Entries taken from a collection
╔══

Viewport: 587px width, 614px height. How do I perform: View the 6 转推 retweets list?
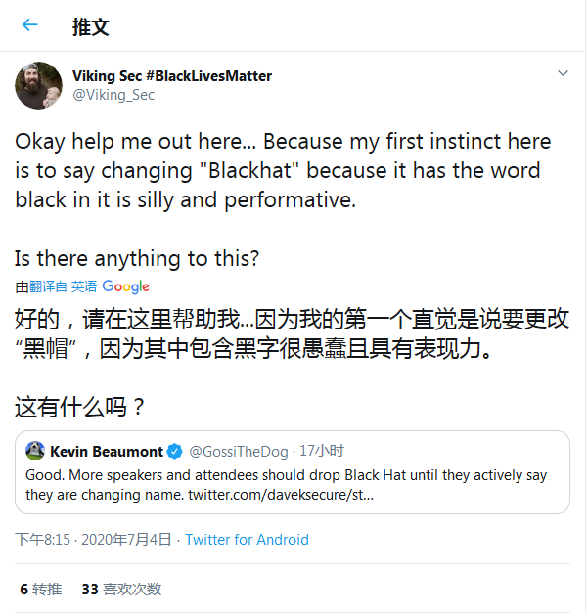pos(40,590)
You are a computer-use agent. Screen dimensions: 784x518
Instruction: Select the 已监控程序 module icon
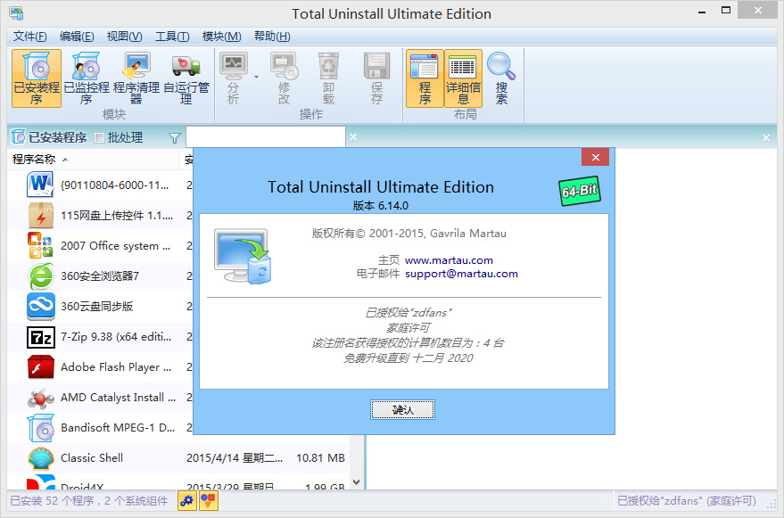click(x=86, y=78)
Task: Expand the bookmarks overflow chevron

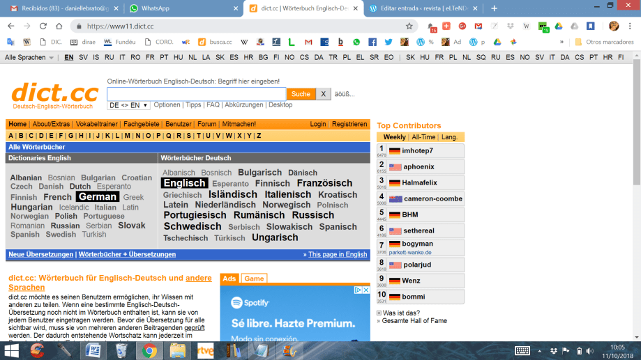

╚══

EXERCISE: The reply should hold every record, unchanged, and no pictures.

EXERCISE OUTPUT:
Viewport: 587px width, 614px height. How do I perform: View the 6 转推 retweets list?
pos(40,590)
You are a computer-use agent. Screen dimensions: 784x518
Instruction: Select the 已监控程序 module icon
click(x=86, y=78)
Task: Expand the bookmarks overflow chevron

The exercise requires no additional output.